I have a special fondness for orange cake – my grandmother used to make it and it was a favourite for everyone in the family. Unfortunately her recipe is lost to us, so I’ve tried any that I’ve encountered in an attempt to find one that measures up to my memory of hers.

That’s the problem, of course – what can measure up to a treasured memory? So, I just enjoy the orange cakes as they come along, noting down the ones that come close, along with those I appreciate just for themselves.

Odile’s Orange Cake falls into the second category. Though I think my grandmother would have appreciated the orange-y, buttery flavour very much, it’s a cake that’s different in kind than the one she used to make. Hers was moist, with a fine crumb, but also sturdier than this cake. That’s no surprise, since this one is soaked in the syrup used to poach the oranges that decorate it. It’s not just moist, it’s suffused with moisture in the best possible way.

  
There’s something else that’s different about this cake. I used goat butter to make it. It’s a delicious butter that has a different character than that made from cow’s milk. If you’re interested, Chowhound made a short video on the subject.

This recipe was well worth using my tiny stash of goat butter. And I think that if I bring it to my committee meeting tomorrow night, it might be the perfect way to celebrate solidarity amongst a group of women working to benefit our community.

You can find the rest of the Tuesdays with Dorie crew’s entries on this recipe here: Odile’s Fresh Orange Cake.

31 thoughts on “Baking Chez Moi – Odile’s Fresh Orange Cake

  1. I have a sweet tooth and inflating weight…and am struggling hard to regain my basic fitness and health.
    And if I fail, this delightful, delicious and devilish dish will be at complete fault for it ! (If ever I decide to try making it and end up with a yummy creation) 😉
    Thank you for posting

    P.S. Happy Women’s day (Belated)

  2. Great Post Teresa! Love the orange cake though I do hope you can find the precise flavor some time in your future to match that of your grandmother. Happy International Women’s Day!

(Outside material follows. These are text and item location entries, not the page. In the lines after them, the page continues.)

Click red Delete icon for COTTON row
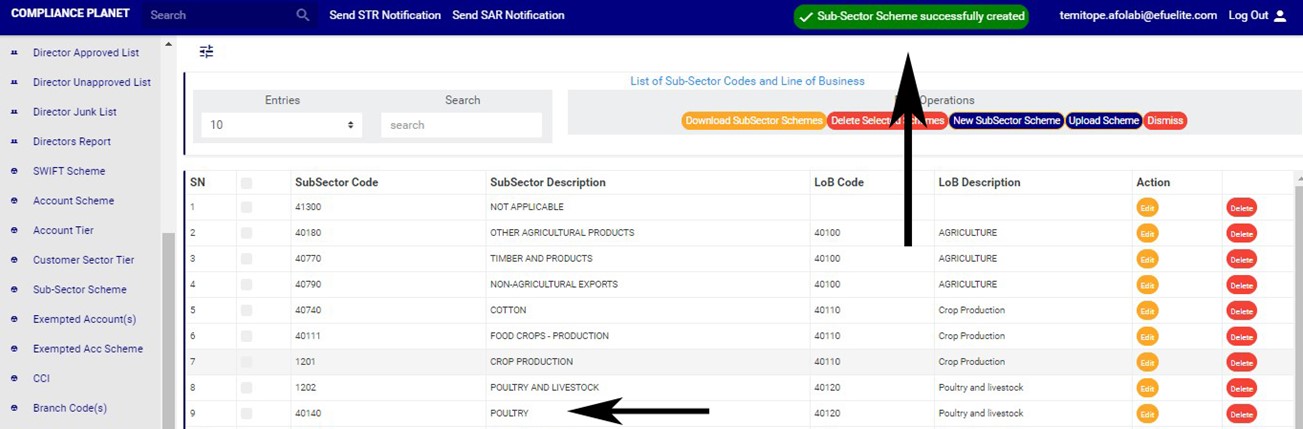This screenshot has height=429, width=1303. pyautogui.click(x=1241, y=311)
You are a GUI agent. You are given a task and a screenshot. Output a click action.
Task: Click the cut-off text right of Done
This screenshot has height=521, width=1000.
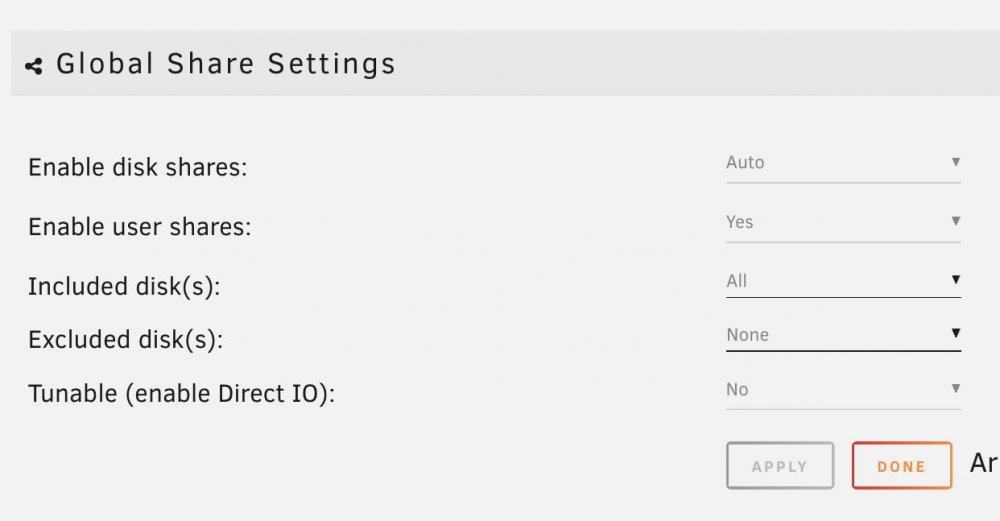(x=984, y=463)
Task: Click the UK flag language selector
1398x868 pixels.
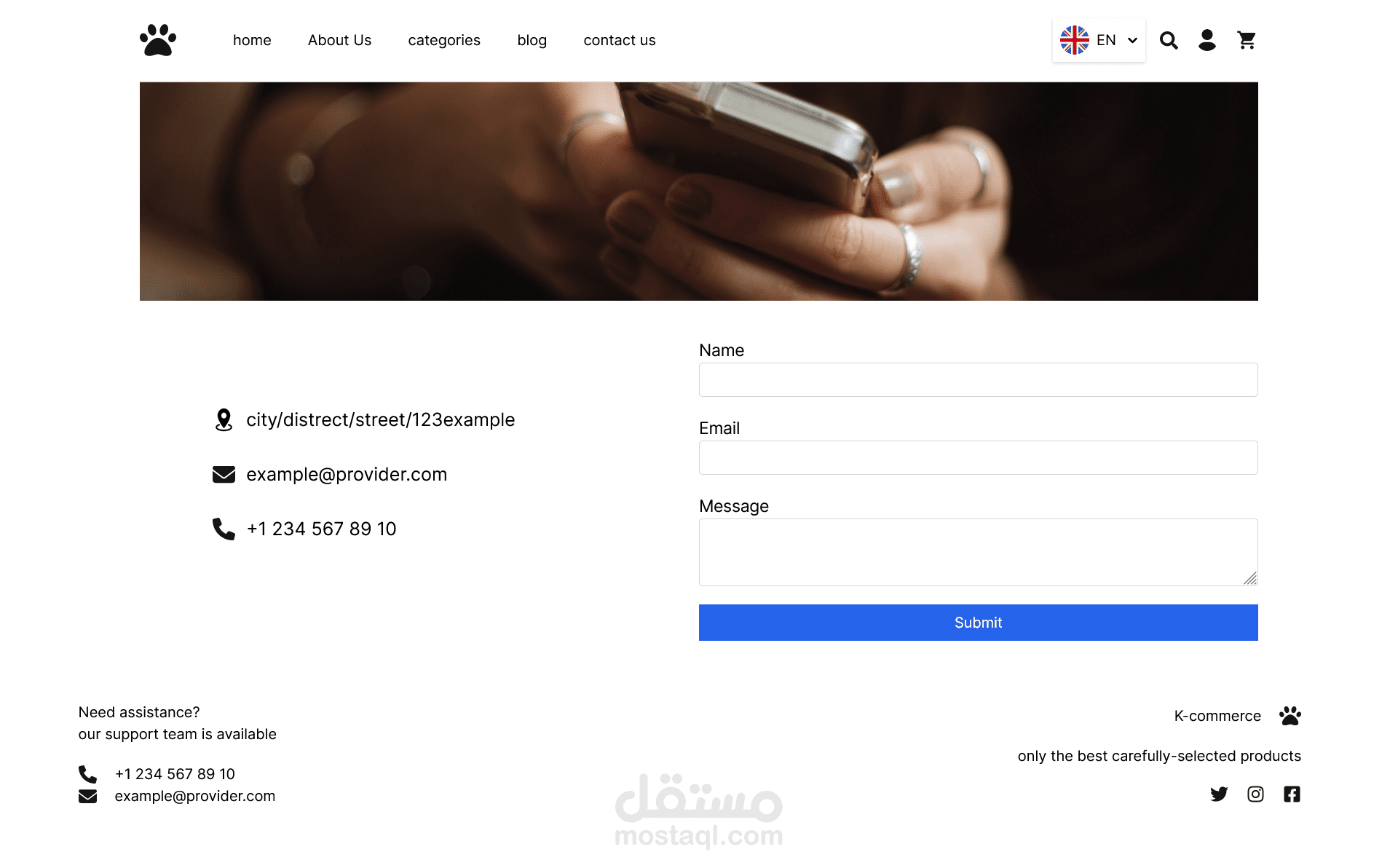Action: coord(1075,40)
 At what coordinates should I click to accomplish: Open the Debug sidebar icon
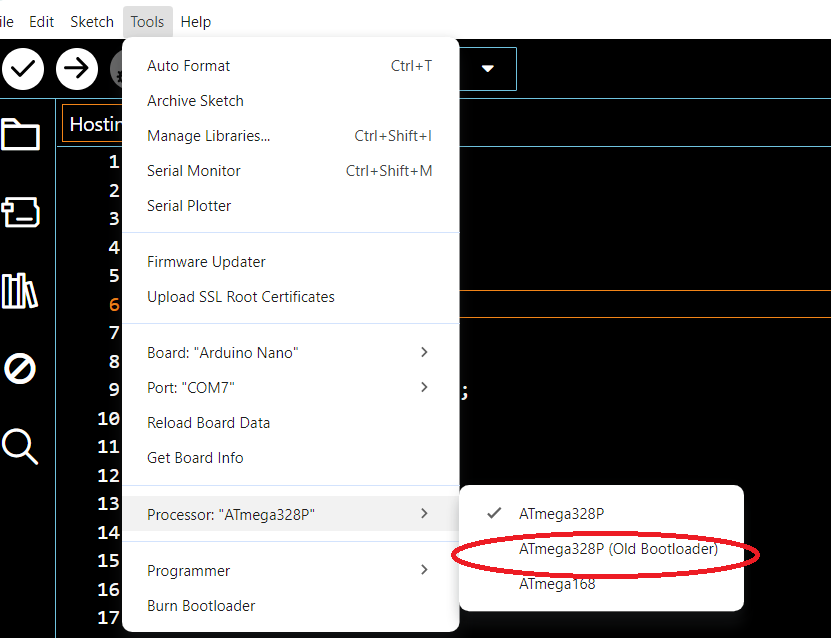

  3. Wow- goat butter. That is awesome. Fun post all around and so true about memories vs recipes. My own paternal grandmother always said that things “tasted better out” or when someone else is making it. And she wasn’t simply trying to get out of the prep work. Something funny happens when we get that recipe we have longed for and try to recreate it- I guess that is part of the magic. This cake was lovely but I found that it had me longing for a pound cake type citrus cake and I will likely knock one of those out in the near future. And fun info about the suffragette cookbooks. I recall Ina Garten explaining that when she was raised the focus was actually on her educational and her parents basically tried to dissuade her from cooking in the kitchen, so it was something she came to later. Not always an all or nothing proposition in life- we can in fact have careers or “our cake” and eat it too 🙂

    1. Thanks so much, Tricia! The suffragette cookbook story tickled me – such a good way to get their message out! And I love that Ina Garten story. I remember getting criticized by a university classmate (male) for getting a really good set of pots for Christmas. He thought it was beneath an educated person. But, those pots were used in many a terrific meal over the next decade, for potlucks and dinner parties with great conversation and intelligent debate. I agree – we can have “our cake” and eat it, too. Nicely put! 🙂

  4. I loved reading your words! And I am glad in the end the cake was worth using up your stash of goat butter. The cake looks wonderful, I can not wait to try this one!

    1. I think it’s well-worth a repeat. But don’t use blood oranges for the batter – someone else posted that it turned their cake green! I’m glad I used Cara Cara for that and saved the blood oranges for the topping.

  5. A delicious looking cake and a great post! I bet your grandmother’s favorite orange cake would have been one made by you. And happy international women’s day to you too.
    Now I’m off to look up goat butter on chowhound.

  6. I enjoyed your post…I think about my Grandma so many times as I am baking through these cookbooks! She would have loved that I was participating in this group and would have loved to hear all about it!!

    1. That’s so true – my grandparents would have loved to be taste-testers for everything I’ve made in the groups I’ve cooked with.